Ungarn

19-9Alles erschien uns anfangs noch ungewohnt. Gestern noch mit dem Bus unterwegs – dann die kurze Fahrt und nicht eingeplante Fahrt nach Krems mit nächtlichen Stop um dann mit wiederum kurzer Fahrt nach Dürnstein zu kommen. Danach ging es tatsächlich so weiter wie alles geplant war.

Zwischen Dürnstein und Tahitofalu, war die längste Fahrt ohne Halt. Dabei hatten wir Glück. Am 1. Tag war das Wetter noch bedeckt. Doch kaum hatten wir in Dürnstein abgelegt, kam die Sonne raus und steigerte sich im Laufe des Tages so das wir das Gefühl hatten im Hochsommer unterwegs zu sein.
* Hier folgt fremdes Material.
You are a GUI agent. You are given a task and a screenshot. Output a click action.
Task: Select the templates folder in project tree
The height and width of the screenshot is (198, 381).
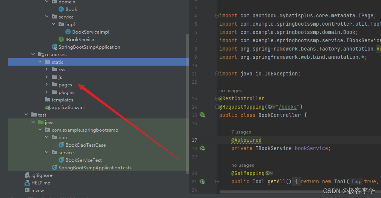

Es war unser Schiffstag, den wir zum größten Teil auf dem Sonnendeck verbrachten. Nur für unsere tägliche Kaffee und Kuchen Zeit legten wir dort eine Pause ein.

Gegen 17 Uhr war es nahezu Pflicht alles von oben betrachten zu können. Wir hatten Wien erreicht und durchquerten es auf dem ursprünglichen Flussteil, denn die Donau streift Wien nur in den Außenbezirken. Erst im 19. Jahrhundert wurde ein Seitenarm angelegt der bis ins Zentrum von Wien führt. So saßen wir unter den Sonnenschirmen, hatten unser Getränk und lauschten den Informationen die uns über die Lautsprecher erreichten. Das war Genuss!